Ходит Кот на бесшумных лапах.
«Вот в поленнице
Лета запах…
Тут чердак?
Или – двор?
На дворе я!
Тут на солнышке
разомлею.
Ущипну
травинку зубами,
У ней ветры
Запах забрали?
Она пахнет жестью и глиной.
Где же сад, шиповник, рябины?
Я же помню: в крапиве нагретой
Жаркий запах
щедрого Лета.
За окном опять потемнело.
Снова вечер?
А солнце? Село?
Ночи что-то длинней и злее.
Что бы съесть?
Может, станет теплее?
Вот за дверью…
За той… Нет, за этой…
Да, забыл, там ведь нету
Лета…
Зябнут лапы,
И носу зябко.
Я и так его сгрёб в охапку,
Мёрзнут когти, и пух не греет.
Постелите мне
на батарее,
Скольким кошкам на белом свете
Греют мех
батареи эти.
Их хозяин сделал немало:
Пахли руки
огнём и металлом,
Когда лбом в них я утыкался.
А теперь они пахнут лекарством.
Этот запах я смутно знаю…
Он мне травы
Напоминает.
Ничего себе запах,
Не резкий…
………………
Дует мне из-под
занавески.
Заберусь я к нему
Под лампу,
Он мне пальцем погладит лапу.
Посидим мы с ним
Помурлычем.
Скорби старые
перемычем.
Ткнёмся носом в полночную дрёму.
Тихий сон расклубится по дому.
Всё, что мучило, станет мутным.
Будет нам тепло и уютно.
Не будите. Нам до рассвета
Снится Лето.
Тепло.

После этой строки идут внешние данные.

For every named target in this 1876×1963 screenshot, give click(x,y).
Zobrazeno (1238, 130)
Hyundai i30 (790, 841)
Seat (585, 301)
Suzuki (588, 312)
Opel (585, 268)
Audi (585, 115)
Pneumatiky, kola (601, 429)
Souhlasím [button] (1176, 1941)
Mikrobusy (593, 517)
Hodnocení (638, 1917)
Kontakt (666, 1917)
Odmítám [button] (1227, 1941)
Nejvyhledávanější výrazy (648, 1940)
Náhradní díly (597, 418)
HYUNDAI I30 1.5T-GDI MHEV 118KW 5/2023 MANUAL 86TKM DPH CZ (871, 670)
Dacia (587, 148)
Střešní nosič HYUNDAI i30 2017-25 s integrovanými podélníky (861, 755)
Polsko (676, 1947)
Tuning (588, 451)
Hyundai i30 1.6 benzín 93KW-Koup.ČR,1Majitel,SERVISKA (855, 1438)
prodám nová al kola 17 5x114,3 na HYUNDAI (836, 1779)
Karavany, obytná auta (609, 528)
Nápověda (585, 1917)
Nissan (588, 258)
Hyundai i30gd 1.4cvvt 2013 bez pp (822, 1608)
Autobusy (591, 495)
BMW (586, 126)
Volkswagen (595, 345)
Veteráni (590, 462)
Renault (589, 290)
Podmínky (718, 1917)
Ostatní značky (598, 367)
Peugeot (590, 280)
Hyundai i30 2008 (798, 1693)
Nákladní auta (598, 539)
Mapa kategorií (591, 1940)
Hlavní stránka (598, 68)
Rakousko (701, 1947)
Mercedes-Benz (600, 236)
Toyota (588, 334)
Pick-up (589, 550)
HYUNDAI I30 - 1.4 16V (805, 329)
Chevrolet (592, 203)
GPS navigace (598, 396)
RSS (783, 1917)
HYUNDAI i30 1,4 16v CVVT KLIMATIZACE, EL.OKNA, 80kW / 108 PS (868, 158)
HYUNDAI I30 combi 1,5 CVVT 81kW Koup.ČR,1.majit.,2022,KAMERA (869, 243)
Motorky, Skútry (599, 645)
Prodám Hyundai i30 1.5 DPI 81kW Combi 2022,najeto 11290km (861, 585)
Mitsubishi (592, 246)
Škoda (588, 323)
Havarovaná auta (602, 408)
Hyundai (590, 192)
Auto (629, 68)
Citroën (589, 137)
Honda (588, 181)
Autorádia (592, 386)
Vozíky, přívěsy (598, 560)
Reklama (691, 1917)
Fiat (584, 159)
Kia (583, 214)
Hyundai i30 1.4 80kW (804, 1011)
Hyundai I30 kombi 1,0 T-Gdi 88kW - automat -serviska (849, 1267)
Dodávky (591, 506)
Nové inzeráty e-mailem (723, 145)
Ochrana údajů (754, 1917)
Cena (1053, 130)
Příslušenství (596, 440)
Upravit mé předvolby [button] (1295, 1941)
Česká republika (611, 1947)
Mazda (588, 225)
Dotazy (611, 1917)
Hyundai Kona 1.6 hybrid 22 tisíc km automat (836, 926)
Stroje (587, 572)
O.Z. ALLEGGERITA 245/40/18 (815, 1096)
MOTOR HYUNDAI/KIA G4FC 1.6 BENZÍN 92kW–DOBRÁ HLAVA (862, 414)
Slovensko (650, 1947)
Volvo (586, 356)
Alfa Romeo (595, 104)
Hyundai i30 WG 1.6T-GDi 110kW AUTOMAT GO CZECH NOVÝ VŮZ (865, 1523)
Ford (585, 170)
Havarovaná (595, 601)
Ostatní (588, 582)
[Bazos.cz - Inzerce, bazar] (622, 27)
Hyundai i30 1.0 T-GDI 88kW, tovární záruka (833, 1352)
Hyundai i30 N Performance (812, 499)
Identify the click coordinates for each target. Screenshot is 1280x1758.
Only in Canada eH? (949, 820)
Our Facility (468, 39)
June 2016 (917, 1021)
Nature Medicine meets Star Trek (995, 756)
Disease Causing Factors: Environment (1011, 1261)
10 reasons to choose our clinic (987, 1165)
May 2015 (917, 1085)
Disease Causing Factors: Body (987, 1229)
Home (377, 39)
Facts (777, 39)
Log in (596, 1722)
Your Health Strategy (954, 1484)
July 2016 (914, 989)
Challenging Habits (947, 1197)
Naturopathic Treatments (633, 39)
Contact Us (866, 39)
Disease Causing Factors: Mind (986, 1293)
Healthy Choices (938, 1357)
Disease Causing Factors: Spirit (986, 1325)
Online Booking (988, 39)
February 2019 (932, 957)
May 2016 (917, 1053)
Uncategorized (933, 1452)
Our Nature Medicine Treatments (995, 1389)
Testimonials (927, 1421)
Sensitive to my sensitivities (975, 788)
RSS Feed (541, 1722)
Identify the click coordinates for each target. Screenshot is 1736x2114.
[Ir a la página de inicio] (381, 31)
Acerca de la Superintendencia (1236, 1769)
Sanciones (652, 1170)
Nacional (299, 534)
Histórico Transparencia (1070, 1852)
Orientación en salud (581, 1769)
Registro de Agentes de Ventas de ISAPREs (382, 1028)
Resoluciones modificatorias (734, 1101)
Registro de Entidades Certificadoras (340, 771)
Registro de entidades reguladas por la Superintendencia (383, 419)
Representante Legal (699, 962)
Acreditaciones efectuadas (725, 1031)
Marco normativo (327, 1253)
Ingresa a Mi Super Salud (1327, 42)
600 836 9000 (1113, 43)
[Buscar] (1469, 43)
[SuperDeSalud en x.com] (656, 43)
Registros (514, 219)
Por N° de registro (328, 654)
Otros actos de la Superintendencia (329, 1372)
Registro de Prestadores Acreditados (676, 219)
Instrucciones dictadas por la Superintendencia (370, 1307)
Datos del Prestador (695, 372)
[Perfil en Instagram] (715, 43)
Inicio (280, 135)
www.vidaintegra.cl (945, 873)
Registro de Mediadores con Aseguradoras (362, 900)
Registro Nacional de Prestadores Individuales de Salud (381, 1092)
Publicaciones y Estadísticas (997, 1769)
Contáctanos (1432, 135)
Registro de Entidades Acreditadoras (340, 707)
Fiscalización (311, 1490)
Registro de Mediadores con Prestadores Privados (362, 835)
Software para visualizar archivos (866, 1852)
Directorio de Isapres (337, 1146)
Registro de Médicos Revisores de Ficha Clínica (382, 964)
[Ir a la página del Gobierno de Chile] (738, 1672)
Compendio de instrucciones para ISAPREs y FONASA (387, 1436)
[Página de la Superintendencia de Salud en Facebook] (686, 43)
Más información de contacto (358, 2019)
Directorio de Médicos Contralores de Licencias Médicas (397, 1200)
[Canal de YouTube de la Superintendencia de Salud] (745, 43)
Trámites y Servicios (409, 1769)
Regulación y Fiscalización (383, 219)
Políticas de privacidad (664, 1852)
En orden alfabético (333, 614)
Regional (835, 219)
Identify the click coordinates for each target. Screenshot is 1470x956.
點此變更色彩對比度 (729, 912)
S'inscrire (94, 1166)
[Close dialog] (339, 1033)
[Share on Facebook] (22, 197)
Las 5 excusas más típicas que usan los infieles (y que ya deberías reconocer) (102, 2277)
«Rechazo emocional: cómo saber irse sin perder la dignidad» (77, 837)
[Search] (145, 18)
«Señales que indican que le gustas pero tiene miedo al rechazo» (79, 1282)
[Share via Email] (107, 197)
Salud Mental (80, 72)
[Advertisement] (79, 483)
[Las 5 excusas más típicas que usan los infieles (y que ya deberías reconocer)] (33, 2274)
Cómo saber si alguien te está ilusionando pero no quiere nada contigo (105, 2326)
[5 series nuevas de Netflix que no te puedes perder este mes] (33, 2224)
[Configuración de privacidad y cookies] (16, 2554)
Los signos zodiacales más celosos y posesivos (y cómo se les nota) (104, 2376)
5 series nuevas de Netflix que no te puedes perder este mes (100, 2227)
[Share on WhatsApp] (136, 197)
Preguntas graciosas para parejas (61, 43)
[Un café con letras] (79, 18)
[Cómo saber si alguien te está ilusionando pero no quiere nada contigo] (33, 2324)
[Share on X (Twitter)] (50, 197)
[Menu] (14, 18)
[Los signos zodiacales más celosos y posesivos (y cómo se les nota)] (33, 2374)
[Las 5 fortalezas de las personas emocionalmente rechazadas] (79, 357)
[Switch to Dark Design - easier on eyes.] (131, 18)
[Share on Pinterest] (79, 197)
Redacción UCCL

Снится
Лето».
Свистит скворец
Прощальным солнцем осени согретый,
Оглядывая сад уже сквозной,
Свистит скворец, припоминая лето,
Свистит скворец
иначе, чем весной.
Задумчиво в уме перебирая
Всё, что он слышал в кронах и в траве,
Свистит скворец,
чуть в стороне от стаи,
Свистит скворец,
в ажурной синеве.
Про трель дрозда
в зелёных дебрях утра,
Про жаворонка в жаркой вышине,
Свистит скворец,
влюблённо время спутав,
Свистит скворец,
как будто бы во сне.
Про то, как в розовой пыли просёлка
Перепела кричат в закатный час,
Свистит скворец,
дразня синиц весёлых,
Свистит скворец,
не замечая нас.
И вместе с ним мы сны цветные видим,
И лето нам бормочет и поёт.
Свистит скворец,
на той же ветке сидя,
Где звонко млел
под шелест талых вод.
Про воробьиный гвалт в рассветном сквере,
Про звон кузнечиков
в полдневный зной…
Свистит скворец,
и веря, и не веря,
Что будет снова здесь же петь весной.
2-я пол. 1980-х
* * *
День за днём мелькают и мелькают,
Мелко моросит осенний дождь.
Из далёкого, неведомого края
Ты опять знакомой песни ждёшь.
Там в тиши закаты золотые
В шёлк травы вплетают жемчуга.
Облака кочуют по России,
Голубые дремлют берега.
Всё туманом прошлого повито,
Всё ленивой дрёмой оплело,
Но ни звука сердцем не забыто,
Но ни вздоха в сумрак не ушло.
Минлаг, 1954
* * *
В мой вертеп врываются тоскливо
Злые паровозные гудки,
И по грязным стенам хлопотливо
Ткут свои тенета пауки.
И зимою только скачет вьюга
За стеклом на бешеном коне
И сады невиденного юга
Расцветают на седом окне.
И в лучах зелёного востока,
Как мираж и как неясный зов,
Голоса Есенина и Блока
Мне звенят над пустошью снегов.
Минлаг, 1955
Синий слон
Среди неба ночного,
Как среди синей воды,
Бродит слон голубой – от звезды до звезды.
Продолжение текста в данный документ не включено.